The ATO has updated the way in which a transfer balance cap debit is calculated upon the cessation of a non-commutable life expectancy or market-linked pension that is also a capped defined benefit income stream.
The regulator has stipulated the debit value recognised in these situations will be the amount of the original transfer balance credit for the pension after certain items have been deducted.
To this end, three main amounts need to be taken into consideration.

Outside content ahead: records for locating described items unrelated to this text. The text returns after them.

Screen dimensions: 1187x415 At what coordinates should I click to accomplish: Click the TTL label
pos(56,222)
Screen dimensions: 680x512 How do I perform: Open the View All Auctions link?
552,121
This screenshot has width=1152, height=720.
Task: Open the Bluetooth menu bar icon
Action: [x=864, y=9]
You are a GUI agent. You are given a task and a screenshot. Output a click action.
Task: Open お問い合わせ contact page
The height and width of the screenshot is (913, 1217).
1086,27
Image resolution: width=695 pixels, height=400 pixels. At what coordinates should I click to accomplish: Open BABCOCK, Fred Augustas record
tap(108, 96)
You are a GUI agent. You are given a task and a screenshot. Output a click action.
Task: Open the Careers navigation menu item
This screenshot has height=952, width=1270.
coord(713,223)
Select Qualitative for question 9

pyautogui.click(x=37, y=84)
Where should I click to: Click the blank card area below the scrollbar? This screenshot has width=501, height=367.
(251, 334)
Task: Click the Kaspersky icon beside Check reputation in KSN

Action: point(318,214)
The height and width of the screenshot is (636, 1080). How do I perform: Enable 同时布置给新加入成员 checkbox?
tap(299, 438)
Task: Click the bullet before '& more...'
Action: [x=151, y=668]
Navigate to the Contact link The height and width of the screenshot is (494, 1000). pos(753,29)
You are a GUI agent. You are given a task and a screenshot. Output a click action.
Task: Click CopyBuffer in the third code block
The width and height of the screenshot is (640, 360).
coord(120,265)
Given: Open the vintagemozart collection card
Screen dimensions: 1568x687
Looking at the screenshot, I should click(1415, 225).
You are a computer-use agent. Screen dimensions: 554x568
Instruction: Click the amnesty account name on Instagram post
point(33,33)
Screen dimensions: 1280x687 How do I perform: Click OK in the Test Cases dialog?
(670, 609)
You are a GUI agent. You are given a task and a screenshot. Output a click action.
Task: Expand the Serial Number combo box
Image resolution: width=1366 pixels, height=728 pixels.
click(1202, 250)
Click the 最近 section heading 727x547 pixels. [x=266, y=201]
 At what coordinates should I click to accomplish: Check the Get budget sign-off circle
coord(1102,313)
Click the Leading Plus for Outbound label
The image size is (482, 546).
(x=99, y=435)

The first is the amount of any transfer balance debits (other than a debit arising under item 4 of the table in subsection 294-80(1) of the Income Tax Assessment Act 1997 in respect of the income stream before the commutation), with the second being the total amount of pension benefits the person was entitled to receive before the start of the financial year the commutation takes place.
Further, the greater of sum of the pension payments made during the financial year in which the income stream is stopped or the minimum pension paid required for the same period needs to be subtracted from the original transfer balance credit.
The ATO also pointed out where transfer debits relating to a partial income stream commutation on or after 1 July 2017 need to be taken into account, partial commutations arising out of a family law superannuation split will be included.
In addition, the regulator noted in the event of a relationship breakdown between spousal SMSF members, only debits arising when an income stream is divided (a payment split) are disregarded when calculating the value of the transfer balance cap debit.
Finally, it also noted how the methodology will apply in circumstances where an income stream is reversionary.
“Where the income stream started to be paid to a reversionary beneficiary on or after 1 July 2017, only the benefits the reversionary beneficiary was entitled to receive are considered when calculating the value of the debit,” it said.